▶ Task to carry out
Please report each line of the records below that contains the word "Where".
::: Exercise inputs :::
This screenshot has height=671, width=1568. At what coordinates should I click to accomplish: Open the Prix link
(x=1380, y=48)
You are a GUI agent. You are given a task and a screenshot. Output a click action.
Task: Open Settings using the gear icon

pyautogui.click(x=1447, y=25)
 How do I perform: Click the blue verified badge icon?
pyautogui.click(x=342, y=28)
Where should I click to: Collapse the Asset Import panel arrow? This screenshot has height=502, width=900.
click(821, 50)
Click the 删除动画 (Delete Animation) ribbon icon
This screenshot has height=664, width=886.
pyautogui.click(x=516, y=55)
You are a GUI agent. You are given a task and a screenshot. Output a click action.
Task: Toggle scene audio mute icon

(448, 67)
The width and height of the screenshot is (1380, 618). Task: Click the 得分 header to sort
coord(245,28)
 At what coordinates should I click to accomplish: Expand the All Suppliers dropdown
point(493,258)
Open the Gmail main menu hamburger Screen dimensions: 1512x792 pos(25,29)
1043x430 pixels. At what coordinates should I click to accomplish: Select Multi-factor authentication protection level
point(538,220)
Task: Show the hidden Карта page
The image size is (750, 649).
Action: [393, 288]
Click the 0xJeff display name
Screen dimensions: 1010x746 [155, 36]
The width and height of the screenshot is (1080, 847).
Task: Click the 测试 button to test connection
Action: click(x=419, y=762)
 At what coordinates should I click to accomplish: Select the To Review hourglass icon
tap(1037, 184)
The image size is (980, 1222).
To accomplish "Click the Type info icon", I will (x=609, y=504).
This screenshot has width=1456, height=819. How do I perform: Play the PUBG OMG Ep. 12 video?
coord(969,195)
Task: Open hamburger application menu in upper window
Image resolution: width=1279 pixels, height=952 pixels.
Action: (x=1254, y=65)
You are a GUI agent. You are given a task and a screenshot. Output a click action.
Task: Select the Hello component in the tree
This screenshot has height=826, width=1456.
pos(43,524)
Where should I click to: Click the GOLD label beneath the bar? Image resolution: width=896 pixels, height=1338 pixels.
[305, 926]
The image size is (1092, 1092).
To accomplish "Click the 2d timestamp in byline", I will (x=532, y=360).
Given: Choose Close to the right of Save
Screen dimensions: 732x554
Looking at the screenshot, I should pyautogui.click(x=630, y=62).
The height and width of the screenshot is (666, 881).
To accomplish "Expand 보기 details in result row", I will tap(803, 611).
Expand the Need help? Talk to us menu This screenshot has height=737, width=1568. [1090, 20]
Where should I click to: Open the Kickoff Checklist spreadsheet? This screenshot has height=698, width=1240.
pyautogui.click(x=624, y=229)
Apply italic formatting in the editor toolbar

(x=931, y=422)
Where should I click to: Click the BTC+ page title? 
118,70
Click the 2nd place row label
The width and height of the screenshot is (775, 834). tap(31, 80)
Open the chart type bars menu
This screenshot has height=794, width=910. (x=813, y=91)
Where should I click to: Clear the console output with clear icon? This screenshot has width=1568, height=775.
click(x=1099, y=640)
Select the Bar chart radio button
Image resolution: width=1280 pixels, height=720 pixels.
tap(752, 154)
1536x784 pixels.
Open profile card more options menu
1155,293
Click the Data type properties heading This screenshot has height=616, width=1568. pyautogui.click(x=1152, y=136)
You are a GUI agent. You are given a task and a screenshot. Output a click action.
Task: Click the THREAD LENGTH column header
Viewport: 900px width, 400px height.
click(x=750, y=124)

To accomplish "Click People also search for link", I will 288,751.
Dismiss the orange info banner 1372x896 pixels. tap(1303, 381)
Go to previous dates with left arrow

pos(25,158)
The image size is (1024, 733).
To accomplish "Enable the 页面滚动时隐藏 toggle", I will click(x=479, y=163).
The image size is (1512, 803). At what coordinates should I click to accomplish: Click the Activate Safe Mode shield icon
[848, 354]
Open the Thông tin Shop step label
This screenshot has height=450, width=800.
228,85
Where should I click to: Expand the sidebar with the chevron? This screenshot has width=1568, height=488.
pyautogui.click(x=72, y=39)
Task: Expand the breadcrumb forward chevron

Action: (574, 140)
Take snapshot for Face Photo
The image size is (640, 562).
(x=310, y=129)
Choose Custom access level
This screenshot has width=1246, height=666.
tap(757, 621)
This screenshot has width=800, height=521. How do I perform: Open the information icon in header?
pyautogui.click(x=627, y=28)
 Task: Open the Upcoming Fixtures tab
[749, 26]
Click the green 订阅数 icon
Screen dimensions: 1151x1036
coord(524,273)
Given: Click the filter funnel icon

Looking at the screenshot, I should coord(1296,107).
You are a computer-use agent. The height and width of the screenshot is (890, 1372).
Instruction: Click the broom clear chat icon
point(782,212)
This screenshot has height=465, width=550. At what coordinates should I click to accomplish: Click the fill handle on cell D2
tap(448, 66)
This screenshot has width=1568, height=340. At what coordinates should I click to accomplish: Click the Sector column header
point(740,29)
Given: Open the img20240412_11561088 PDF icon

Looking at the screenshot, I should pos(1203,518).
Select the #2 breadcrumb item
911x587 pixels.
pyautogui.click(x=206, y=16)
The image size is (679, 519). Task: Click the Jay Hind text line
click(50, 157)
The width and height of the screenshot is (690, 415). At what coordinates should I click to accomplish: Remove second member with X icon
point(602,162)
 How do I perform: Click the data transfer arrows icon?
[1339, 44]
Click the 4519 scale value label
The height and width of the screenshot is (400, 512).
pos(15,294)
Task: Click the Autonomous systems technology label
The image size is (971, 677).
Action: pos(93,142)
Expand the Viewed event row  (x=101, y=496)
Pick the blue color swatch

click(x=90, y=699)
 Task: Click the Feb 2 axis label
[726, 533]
:::
▶ Answer to this problem
Where should I click to: Collapse the Asset Import panel arrow? This screenshot has height=502, width=900.
Where should I click to: Click the GOLD label beneath the bar? Image resolution: width=896 pixels, height=1338 pixels.
Where should I click to: Open the Kickoff Checklist spreadsheet? This screenshot has height=698, width=1240.
Where should I click to: Click the BTC+ page title? 
Where should I click to: Clear the console output with clear icon? This screenshot has width=1568, height=775.
Where should I click to: Expand the sidebar with the chevron? This screenshot has width=1568, height=488.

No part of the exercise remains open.